Aqui, os lideres europeus, eleitos democraticamente, da França, Itália e Alemanha são considerados como um grupo de pobres diabos cantores de karaoke ou bonecreiros que animam o público, frente à cortina do palco, entre-actos. Também os deputados europeus eleitos são considerados como bonecos ou broncos que nada perguntam, questionam ou sabem e remata: - Elegemo-los para quê? De facto os deputados, eleitos por diversos partidos, estão no parlamento europeu para discutir os problemas da UE segundo diversos pontos de vista ideológicos e não de um partido único para apoiar a guerra decidida por uma eventual mente ressentida ou doentia.

Da primeira à última linha todo o sentido do texto é um verdadeiro anátema anti-Europa, do Estado de Direito de livre circulação de ideias e opiniões e uma estudada e pensada apologia do totalitarismo. Totalitarismo que, por definição ("ler A Origem do Totalitarismo") de  Hannah Arendt, é sempre um movimento de massas ideológico racista, classista ou de outra qualquer dogmática base ideológica contra um qualquer considerado mal, passado ou existente na Sociedade. É-o por necessidade de manter o movimento de massa permanentemente munido de uma ideologia simples e forte, unido e pronto para a luta contra o inimigo, pré-designado alvo a abater.

....

• **SEU OBJETIVO**: Transcreva literalmente, no texto sobre os líderes europeus e o totalitarismo, o trecho que vai de "Da primeira à" até "alvo a abater.".

• **DADOS FORNECIDOS**:
....

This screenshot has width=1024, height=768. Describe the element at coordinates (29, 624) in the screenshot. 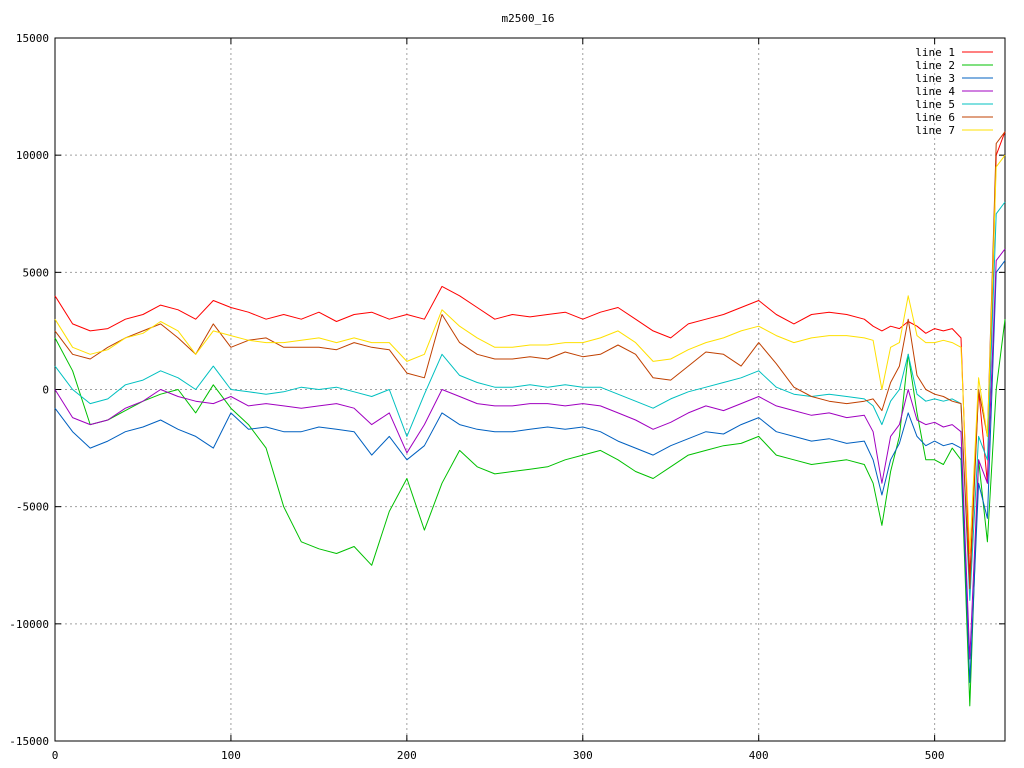

I see `y-tick-label: -10000` at that location.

....

• **RESULTADO DO EXERCÍCIO**:
Da primeira à última linha todo o sentido do texto é um verdadeiro anátema anti-Europa, do Estado de Direito de livre circulação de ideias e opiniões e uma estudada e pensada apologia do totalitarismo. Totalitarismo que, por definição ("ler A Origem do Totalitarismo") de  Hannah Arendt, é sempre um movimento de massas ideológico racista, classista ou de outra qualquer dogmática base ideológica contra um qualquer considerado mal, passado ou existente na Sociedade. É-o por necessidade de manter o movimento de massa permanentemente munido de uma ideologia simples e forte, unido e pronto para a luta contra o inimigo, pré-designado alvo a abater.